When wild-type cells were grown on agar plates containing 10% MSgg medium, extracellular matrix was not produced, as evidenced by the lack of wrinkled architecture in wild-type colonies (Fig. 2, upper panels). Under these low-nutrient-level conditions, the matrix mutant sporulated to levels similar to those observed for the wild type (Fig. 2). Furthermore, the matrix mutant did not have a growth defect compared to what was observed for the wild type under low-nutrient-level conditions; both strains grew at rates similar to those observed for the matrix mutant in 100% MSgg medium (data not shown). These findings suggest that under biofilm-forming conditions, extracellular matrix allows cells to grow to a higher density and triggers the initiation of sporulation. In the absence of matrix, sporulation is delayed. However, under low-nutrient-level conditions, which trigger sporulation regardless of the presence of matrix, the sporulation delay is not observed. It is worth noting that while the sporulation levels were similar, the colony morphology of the matrix mutant on 10% MSgg was not identical to that observed for the wild type. For reasons we do not understand, mutations in the eps genes resulted in flared colonies (Fig. 2).
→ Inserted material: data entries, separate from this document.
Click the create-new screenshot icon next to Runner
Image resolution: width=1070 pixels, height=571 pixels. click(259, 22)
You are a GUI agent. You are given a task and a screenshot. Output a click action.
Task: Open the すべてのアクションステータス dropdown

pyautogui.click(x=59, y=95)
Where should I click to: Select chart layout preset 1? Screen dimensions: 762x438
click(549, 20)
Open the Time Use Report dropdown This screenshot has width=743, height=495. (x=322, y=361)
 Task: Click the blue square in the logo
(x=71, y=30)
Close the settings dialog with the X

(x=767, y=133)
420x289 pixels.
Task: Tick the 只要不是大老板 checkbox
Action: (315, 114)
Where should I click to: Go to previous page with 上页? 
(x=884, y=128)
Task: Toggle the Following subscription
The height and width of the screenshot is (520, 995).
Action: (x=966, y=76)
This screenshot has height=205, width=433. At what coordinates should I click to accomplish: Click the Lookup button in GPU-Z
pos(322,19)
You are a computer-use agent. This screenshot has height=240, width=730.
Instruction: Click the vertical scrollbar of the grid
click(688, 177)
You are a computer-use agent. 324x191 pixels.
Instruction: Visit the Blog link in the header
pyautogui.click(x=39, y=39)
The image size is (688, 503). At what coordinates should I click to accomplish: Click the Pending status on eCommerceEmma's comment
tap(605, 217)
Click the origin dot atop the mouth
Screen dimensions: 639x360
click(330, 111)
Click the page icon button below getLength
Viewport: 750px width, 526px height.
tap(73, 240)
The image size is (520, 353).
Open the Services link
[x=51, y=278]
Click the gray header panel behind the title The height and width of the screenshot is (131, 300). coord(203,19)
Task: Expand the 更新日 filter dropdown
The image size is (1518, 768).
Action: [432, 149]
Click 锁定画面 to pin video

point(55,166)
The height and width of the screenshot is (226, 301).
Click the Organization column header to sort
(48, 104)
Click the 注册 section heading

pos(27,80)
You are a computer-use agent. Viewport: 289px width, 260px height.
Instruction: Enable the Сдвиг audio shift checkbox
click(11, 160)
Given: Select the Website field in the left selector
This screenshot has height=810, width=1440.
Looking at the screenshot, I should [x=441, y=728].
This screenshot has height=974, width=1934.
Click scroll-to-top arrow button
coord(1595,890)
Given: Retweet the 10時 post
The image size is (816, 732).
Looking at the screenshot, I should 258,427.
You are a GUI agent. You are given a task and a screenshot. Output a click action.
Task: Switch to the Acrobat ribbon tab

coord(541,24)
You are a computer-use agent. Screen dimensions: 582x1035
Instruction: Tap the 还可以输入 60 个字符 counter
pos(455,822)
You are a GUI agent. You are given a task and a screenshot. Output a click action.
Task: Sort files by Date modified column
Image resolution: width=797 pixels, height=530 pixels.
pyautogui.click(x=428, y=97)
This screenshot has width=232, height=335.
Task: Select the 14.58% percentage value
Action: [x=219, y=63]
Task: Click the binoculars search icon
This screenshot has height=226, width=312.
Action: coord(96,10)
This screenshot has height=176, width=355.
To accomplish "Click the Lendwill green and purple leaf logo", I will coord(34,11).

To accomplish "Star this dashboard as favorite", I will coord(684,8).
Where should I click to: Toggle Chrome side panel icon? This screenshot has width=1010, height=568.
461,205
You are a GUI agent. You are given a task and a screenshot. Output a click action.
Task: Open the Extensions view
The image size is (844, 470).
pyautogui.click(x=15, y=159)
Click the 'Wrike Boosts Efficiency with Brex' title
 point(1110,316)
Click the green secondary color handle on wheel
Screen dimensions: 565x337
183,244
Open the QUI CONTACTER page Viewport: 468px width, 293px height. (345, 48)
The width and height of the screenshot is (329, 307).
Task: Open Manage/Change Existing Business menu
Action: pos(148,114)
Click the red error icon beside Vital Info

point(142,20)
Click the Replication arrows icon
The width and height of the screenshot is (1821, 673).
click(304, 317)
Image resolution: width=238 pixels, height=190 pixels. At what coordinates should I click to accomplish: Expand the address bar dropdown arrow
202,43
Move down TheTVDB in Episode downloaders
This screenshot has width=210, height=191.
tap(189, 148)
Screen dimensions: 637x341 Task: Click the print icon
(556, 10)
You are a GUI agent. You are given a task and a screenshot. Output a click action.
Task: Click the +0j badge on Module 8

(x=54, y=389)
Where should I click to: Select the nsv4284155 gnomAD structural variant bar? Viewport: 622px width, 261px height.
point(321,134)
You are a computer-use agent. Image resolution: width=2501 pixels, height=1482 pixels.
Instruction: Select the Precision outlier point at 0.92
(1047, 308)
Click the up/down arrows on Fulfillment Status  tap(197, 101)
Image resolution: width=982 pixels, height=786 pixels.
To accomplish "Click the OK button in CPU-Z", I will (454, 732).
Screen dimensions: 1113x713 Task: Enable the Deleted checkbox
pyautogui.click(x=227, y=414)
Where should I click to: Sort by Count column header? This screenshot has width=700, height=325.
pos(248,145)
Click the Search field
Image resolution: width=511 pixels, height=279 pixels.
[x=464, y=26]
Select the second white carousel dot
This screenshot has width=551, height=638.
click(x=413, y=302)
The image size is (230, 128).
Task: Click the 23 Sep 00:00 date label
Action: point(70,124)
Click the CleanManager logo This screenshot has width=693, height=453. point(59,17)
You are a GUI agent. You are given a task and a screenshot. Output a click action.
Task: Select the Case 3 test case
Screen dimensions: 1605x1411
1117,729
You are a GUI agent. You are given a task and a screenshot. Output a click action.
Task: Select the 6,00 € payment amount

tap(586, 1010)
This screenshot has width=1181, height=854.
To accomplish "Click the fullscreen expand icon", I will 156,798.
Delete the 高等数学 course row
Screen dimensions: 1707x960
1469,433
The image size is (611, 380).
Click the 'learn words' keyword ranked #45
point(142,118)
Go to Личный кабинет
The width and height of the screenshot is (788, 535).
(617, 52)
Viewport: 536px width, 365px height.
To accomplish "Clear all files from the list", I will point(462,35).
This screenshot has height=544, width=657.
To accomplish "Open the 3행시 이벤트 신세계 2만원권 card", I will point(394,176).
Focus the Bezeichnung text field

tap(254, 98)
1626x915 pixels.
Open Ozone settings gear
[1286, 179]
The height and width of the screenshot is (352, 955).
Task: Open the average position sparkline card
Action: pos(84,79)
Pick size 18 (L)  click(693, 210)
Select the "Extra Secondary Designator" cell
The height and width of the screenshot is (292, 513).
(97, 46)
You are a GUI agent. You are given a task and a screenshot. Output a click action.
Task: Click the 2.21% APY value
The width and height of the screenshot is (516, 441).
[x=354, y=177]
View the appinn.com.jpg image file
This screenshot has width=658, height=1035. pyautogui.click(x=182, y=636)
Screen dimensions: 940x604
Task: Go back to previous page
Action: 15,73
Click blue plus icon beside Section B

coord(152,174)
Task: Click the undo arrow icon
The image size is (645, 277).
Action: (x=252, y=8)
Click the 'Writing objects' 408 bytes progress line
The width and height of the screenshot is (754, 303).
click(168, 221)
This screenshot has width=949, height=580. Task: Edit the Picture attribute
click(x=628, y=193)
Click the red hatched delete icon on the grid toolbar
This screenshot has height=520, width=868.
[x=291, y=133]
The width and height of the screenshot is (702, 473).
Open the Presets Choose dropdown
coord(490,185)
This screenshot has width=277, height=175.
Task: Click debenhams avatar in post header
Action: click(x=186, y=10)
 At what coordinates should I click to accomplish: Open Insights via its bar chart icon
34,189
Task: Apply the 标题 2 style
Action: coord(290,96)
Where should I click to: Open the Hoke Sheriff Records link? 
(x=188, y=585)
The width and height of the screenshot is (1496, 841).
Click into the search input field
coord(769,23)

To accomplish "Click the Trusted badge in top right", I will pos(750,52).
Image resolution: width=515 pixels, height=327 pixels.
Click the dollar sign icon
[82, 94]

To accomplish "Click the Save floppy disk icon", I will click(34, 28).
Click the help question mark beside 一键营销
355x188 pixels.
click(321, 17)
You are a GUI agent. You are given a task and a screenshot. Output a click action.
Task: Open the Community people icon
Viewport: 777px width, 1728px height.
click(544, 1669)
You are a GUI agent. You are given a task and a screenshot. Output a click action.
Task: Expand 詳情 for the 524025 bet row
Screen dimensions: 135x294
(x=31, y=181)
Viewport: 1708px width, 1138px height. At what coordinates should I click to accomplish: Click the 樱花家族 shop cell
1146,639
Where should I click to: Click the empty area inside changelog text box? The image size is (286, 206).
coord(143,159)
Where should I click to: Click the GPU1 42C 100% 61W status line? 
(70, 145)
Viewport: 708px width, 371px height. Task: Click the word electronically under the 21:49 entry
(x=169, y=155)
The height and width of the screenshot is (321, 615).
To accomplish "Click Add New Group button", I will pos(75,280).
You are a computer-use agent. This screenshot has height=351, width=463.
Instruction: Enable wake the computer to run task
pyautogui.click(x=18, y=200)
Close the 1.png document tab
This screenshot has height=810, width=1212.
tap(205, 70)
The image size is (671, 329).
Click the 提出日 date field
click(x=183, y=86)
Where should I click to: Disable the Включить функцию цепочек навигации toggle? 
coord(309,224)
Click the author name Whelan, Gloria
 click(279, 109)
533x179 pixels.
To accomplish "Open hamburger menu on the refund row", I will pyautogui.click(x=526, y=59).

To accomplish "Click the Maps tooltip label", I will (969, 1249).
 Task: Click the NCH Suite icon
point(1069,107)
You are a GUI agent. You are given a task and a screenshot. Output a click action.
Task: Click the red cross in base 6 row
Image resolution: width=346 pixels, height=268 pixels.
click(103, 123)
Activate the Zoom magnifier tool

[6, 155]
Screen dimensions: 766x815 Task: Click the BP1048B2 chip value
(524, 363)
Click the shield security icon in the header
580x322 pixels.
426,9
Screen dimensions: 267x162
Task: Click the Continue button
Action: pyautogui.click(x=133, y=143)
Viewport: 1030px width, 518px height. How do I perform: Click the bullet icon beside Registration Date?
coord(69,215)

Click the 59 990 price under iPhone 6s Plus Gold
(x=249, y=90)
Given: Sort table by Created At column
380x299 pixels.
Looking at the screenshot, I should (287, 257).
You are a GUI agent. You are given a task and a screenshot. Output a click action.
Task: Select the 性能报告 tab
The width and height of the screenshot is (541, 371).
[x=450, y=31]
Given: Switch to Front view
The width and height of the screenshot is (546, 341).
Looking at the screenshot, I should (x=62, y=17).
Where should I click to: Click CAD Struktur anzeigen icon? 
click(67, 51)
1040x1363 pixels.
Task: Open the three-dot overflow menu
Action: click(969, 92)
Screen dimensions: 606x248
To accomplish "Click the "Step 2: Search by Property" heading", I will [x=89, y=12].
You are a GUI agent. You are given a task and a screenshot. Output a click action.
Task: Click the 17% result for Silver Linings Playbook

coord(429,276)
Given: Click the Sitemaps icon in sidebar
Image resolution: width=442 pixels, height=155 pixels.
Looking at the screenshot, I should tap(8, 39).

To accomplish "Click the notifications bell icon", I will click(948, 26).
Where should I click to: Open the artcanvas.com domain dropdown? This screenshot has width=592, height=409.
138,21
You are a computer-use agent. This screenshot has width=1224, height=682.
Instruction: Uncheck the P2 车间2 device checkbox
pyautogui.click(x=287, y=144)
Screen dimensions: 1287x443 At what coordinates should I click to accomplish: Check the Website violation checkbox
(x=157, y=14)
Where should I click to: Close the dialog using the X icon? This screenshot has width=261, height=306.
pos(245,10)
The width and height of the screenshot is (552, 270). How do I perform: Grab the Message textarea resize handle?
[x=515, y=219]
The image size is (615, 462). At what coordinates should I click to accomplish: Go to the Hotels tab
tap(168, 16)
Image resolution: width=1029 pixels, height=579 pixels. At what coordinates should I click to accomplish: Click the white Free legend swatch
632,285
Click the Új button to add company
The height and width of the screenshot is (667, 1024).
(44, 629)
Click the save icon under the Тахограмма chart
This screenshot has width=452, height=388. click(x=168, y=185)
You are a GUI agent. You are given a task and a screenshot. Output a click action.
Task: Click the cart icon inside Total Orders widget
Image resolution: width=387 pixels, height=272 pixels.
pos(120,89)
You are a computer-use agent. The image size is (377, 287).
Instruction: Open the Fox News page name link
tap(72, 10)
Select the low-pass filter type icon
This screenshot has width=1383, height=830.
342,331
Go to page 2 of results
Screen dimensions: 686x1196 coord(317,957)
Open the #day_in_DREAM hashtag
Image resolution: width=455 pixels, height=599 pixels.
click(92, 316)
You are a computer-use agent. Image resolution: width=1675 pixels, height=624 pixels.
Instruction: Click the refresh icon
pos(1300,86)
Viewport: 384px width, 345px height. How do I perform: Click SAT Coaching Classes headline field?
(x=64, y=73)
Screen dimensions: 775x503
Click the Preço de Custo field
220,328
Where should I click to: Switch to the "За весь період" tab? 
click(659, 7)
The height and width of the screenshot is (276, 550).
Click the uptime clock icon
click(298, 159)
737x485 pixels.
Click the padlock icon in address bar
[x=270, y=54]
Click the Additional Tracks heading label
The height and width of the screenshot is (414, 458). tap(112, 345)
This was not observed in the tasA single mutant (data not shown).

FIG 2

The matrix mutant sporulation defect is medium dependent. Images are top views of cells grown under each condition. Spore counts of cells grown on solid 100% MSgg (black bars) or 10% MSgg (open bars) at 30°C for 72 h. Error bars indicate standard errors of the means.

Low levels of phosphorylated Spo0A are present in matrix-deficient biofilms.

Both matrix and sporulation gene expression are controlled by the master transcriptional regulator Spo0A (16, 17). Different subsets of genes are regulated depending on the amount of phosphorylated Spo0A in the cell (7). Genes coding for matrix components are expressed at low levels of Spo0A~P, whereas sporulation gene expression is initiated only when high levels of Spo0A~P are attained. We therefore reasoned that in a matrix-deficient mutant, the cellular concentration of Spo0A~P might be maintained at low levels for longer periods during biofilm development, thereby delaying the initiation of sporulation. To test this hypothesis, we followed the expression of different genes known to be activated by low levels of Spo0A~P (yqxM, skfA, and sdpA). We generated reporter strains in which the promoters for these genes were fused to the gene encoding yellow fluorescent protein (yfp) and introduced these constructs into wild-type and matrix-deficient cells. Cells containing these promoter fusions were harvested from biofilms and were analyzed by flow cytometry after 72 h of growth (Fig. 3). Our results indicate that there is a larger subpopulation of cells expressing all three of these low-level-Spo0A~P-regulated reporters in matrix mutant biofilms than in wild-type biofilms. This supports our hypothesis that in biofilms, matrix mutant cells do not proceed to sporulation because Spo0A~P is maintained at low levels in the cell.

FIG 3

Matrix mutant cells retain low Spo0A~P levels. Flow cytometry of wild-type (black lines) and eps tasA (red lines) mutant cells. The grey line represents a control with cells not expressing yellow fluorescent protein (YFP). Cells were grown on MSgg solid medium at 30°C for 72 h prior to harvesting and disruption of the biofilm for flow cytometry. Cells harbored the indicated reporter fusions: P, P, or P. AU, arbitrary units.

A kinD mutant sporulates early in biofilms.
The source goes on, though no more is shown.